Liang Yan


2025

pdf bib
DSQG-Syn: Synthesizing High-quality Data for Text-to-SQL Parsing by Domain Specific Question Generation
Shaoming Duan | Youxuan Wu | Chuanyi Liu | Yuhao Zhang | Zirui Wang | Peiyi Han | Shengyuan Yu | Liang Yan | Yingwei Liang
Findings of the Association for Computational Linguistics: NAACL 2025

Synthetic data has recently proven effective in enhancing the accuracy of Text-to-SQL parsers. However, existing methods generate SQL queries first by randomly sampling tables and columns based on probability and then synthesize natural language questions (NLQs). This approach often produces a large number of NLQ-SQL pairs that are irrelevant to the target domain and inconsistent in query intent, significantly diminishing the fine-tuning effectiveness of LLMs. In this paper, we introduce DSQG-Syn, a novel text-to-SQL data synthesis framework that based on domain-specific question generation.

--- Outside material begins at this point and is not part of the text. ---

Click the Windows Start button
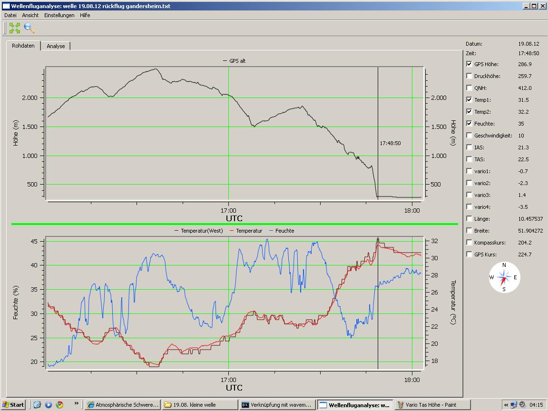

Specifically, we design a question generation method that creates domain-relevant questions based on predefined question types, ensuring coverage of major SQL operations. Guided by these questions, we synthesize NLQ-SQL pairs that are both domain-relevant and intent-consistent. To further enhance data quality, we filter out noisy samples from the generated pairs. When popular open-source LLMs are fine-tuned on our high-quality synthesized dataset, they achieve significant accuracy improvements, surpassing the performance of closed-source LLM-based approaches. Moreover, we demonstrate that our method outperforms existing state-of-the-art (SOTA) data synthesis techniques.